The influence of Arabic culture brought a traditional form of dress, including long kanzu robes and woven hats for men, and the buibui for women. Traditional henna painting of the hands and feet remains popular with women, particularly for special events and festivals.
The traditional triangular sailed dhow and the donkey both become important elements of local culture, ideally suited for trade in both the narrow sea channels and narrow streets of Lamu.
In the large open square in front of Lamu’s fort, under the shade of two spreading casuarina trees, a common sight is men playing Bao a traditional African board game that may be the oldest known game in recorded human history. This strategic game is popular all along the coast, and there are three different versions played in Lamu Bao la Kete, Bao la Dama and Bao la Dumna.
Bao matches are a popular event at local festivals throughout the year as are donkey and dhow races, and competitions for elaborate and eloquent Swahili poetry, and Koranic recitals.
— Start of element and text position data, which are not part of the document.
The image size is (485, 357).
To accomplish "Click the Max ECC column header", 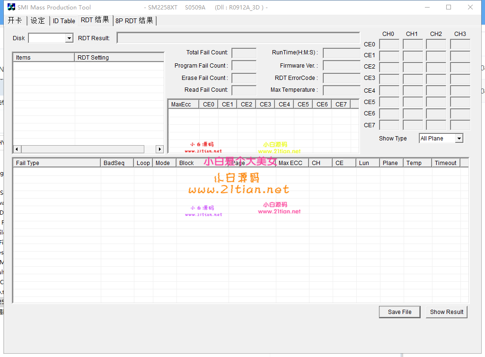I will [x=292, y=163].
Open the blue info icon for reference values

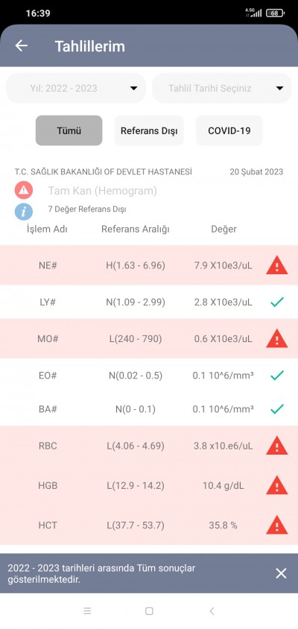pyautogui.click(x=24, y=211)
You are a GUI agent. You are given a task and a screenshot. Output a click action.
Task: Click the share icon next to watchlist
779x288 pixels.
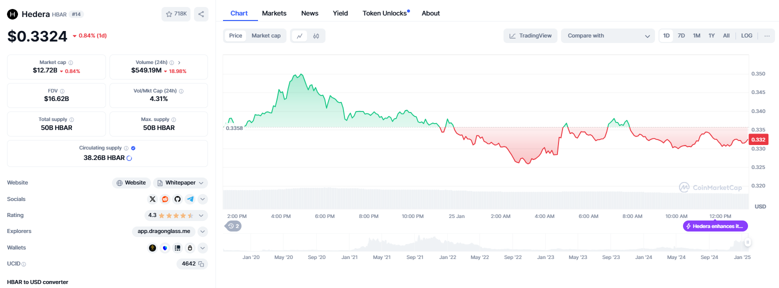201,14
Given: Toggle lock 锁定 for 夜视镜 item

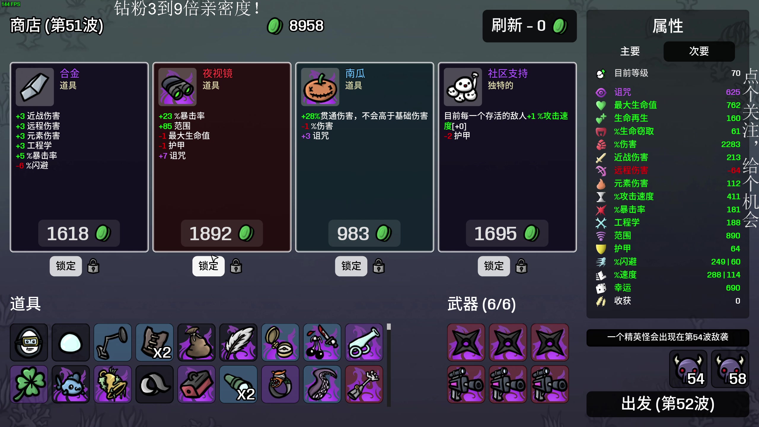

Islam has played an important role in the growth of Swahili culture, and Lamu has become famous for its celebration of the Maulidi each June now an important event for the Swahili.
Maulidi is the popular name given to Milad-un-Nabi, held during the third month of the Muslim calendar to celebrate the birth of the prophet Mohammed. The unique East African version is believed to have been developed in Lamu by Habib Swaleh Jamal Lely an Arab from the Comoros Islands who came to Lamu in 1866.
The festival is celebrated with traditional dances particularly the Goma.This involves lines of men standing together holding long walking sticks known as bakora. Swaying gently to the rhythm of ngoma drums, the men extend the sticks forward and interlink them. At the same time, other men pair off and arm themselves with traditional curved Arab sword and stage mock fights to the beat of the drums, using sandals as shields.
More solemn are the prayer vigils held throughout the night, as the townspeople gather around the illuminated mosque and pray with sessions of group prayer and contemplation alternating with gentle song and chants that last until dawn.
Maulidi is a celebration of both the past and the future and the beliefs and the traditions that are the heart and soul of this community.
For students of the Swahili language and culture, the Research Institute of Swahili Studies of Eastern Africa (RISSEA) has a campus in Lamu. The institute, managed by the National Museums of Kenya, offers specialized certified courses in language and culture, homestays in Swahili homes and assistance with research and academic work in the area.